针对高温水汽环境下氧化皮的生成及剥落问题，本课题以Fe-Cr-Mo/Ni系耐热钢为研究对象,利用CALPHAD方法计算Fe-Cr-Ni/Mo-O2-H2体系的热力学平衡相图，建立H/O分压与合金氧化反应标准生成自由能的关系，揭示高温氧化的热力学机理；通过计算合金体系限定氧化物类型和成分的Ellingham图，研究氧分压对氧化相析出驱动力的影响，建立氧分压对体系氧化相析出序列的影响机制，揭示加氧/加氢工况对合金体系氧化皮生长及剥落的热力学影响机制；构建高温水汽环境金属腐蚀动态模拟台实验验证计算结果，通过向系统中添加定量H2，测量研究试验钢表面的氧化皮形貌、厚度、成分、孔隙率、结合力等参数变化。通过热力学计算方法及试验验证并行研究加氢工况对Fe-Cr-Ni/Mo合金钢体系氧化皮生长及氧化皮剥落的影响机制，并最终探索材料表面构建耐蚀氧化皮的新技术。
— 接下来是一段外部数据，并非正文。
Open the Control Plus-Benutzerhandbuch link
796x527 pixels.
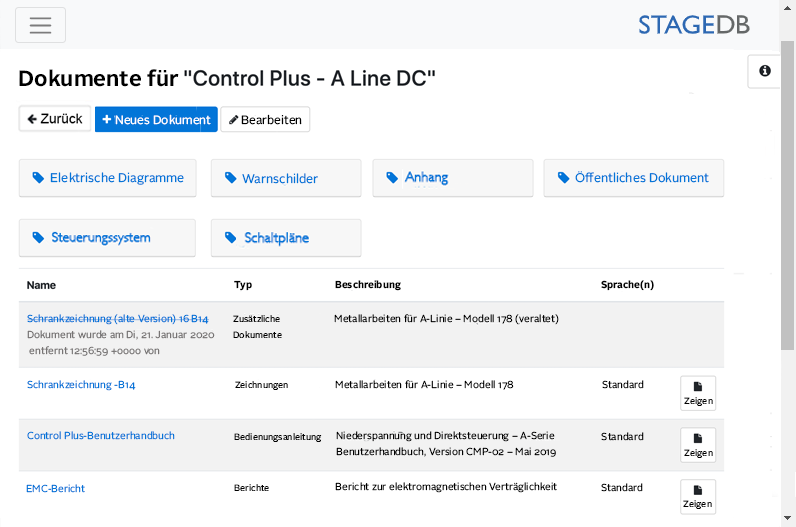pyautogui.click(x=101, y=436)
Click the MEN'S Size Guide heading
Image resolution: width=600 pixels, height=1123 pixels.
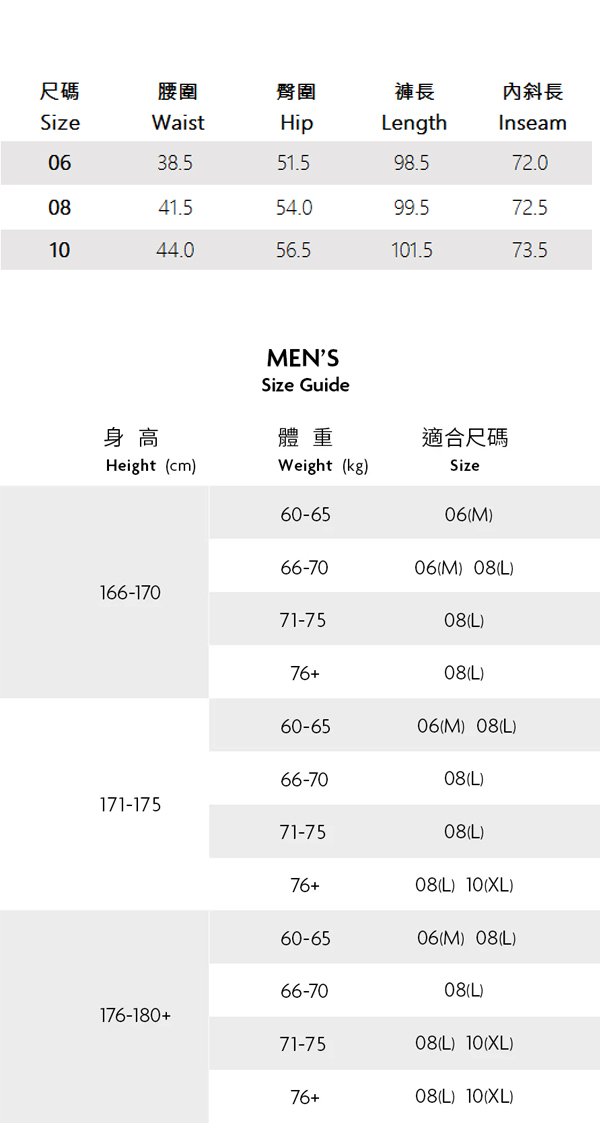(x=304, y=370)
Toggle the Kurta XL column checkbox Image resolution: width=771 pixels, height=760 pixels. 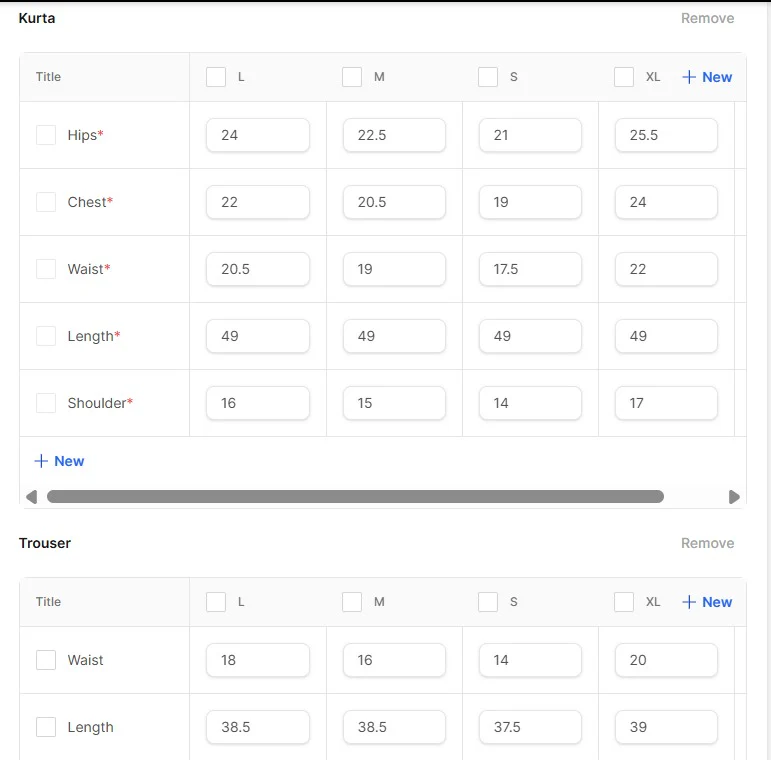(624, 77)
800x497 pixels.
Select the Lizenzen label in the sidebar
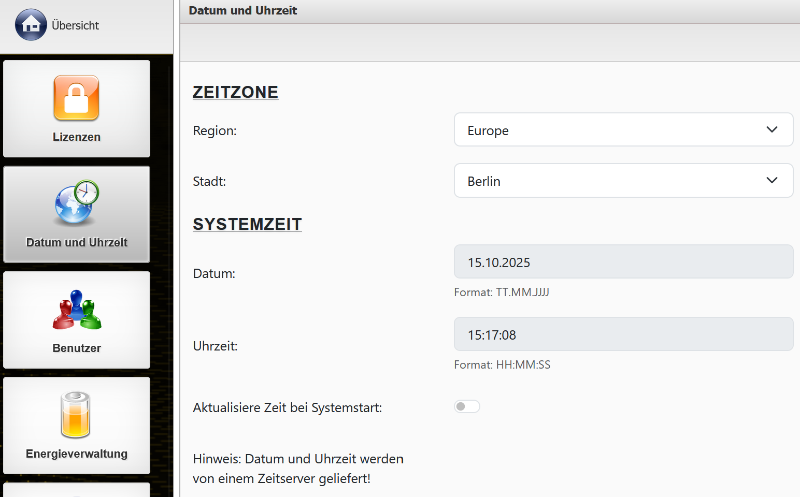tap(76, 137)
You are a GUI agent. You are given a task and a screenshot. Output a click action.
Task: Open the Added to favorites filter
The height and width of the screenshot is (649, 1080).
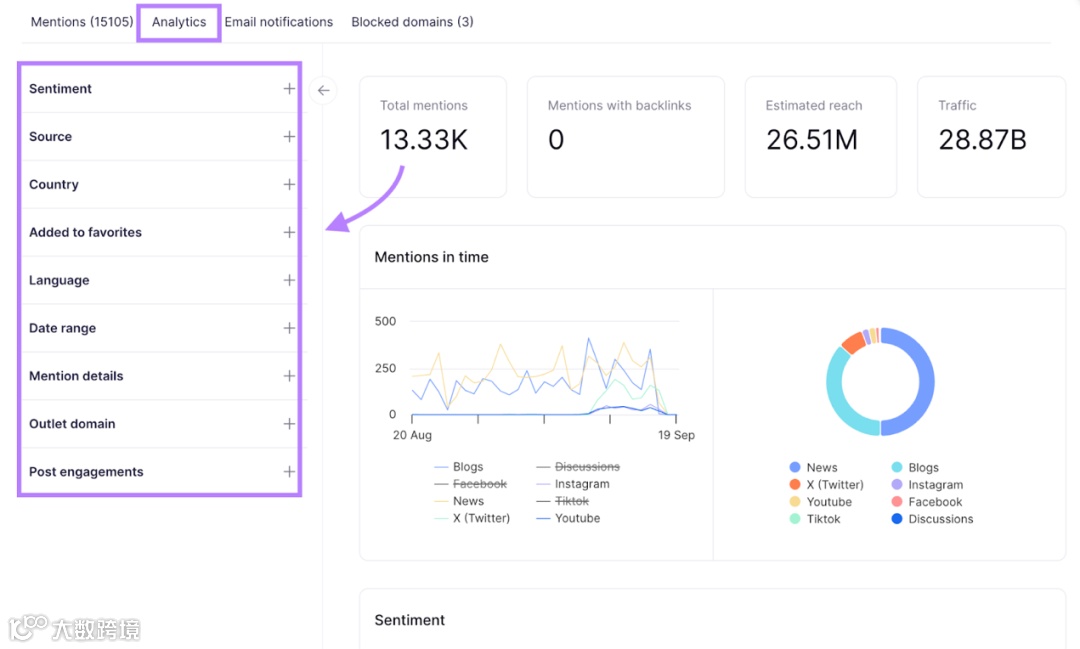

To understand the formation and exfoliation reason of oxidation scale in the high temperature water vapor environment, the high temperature resistant steels in Fe-Cr-Mo/Ni system have been investigated in this project. With the CALPHAD method, the thermodynamic equilibrium phase diagram of Fe-Cr-Ni/Mo-O2-H2 will be calculated, and also the relationship between the H or O partial pressure and the standard free energy of the alloy oxides will be studied, in order to investigate the thermodynamic mechanism of high temperature oxidation behavior; By calculating the Ellingham diagram limited to certain types and compositions of oxides for the investigated alloy system, the influence of oxygen partial pressure on the formation driving force of oxides will be analyzed, and also on the formation order of the different oxide phases, finally the mechanism and effect of Oxygenated Treatment (OT) and Hydrogen Treatment (HT) on the formation and exfoliation of oxidation scale will be explained thermodynamically; Meanwhile, the metallic dynamic corrosion process under the high temperature water vapor condition is simulated in laboratory, in order to verify the thermodynamic calculation results. By adding certain amount of H2 to the experimental system, the morphology, thickness, composition, porosity and bonding force of the oxidation scale of the investigated steels will be measured and investigated. In this research, both thermodynamic calculation and the experimental methods are applied to study the influence of hydrogen treatment on the formation and exfoliation of oxidation scale for the Fe-Cr-Ni/Mo steels, and finally find the new technology to create the oxidation scale with better corrosion resistance on the material surface.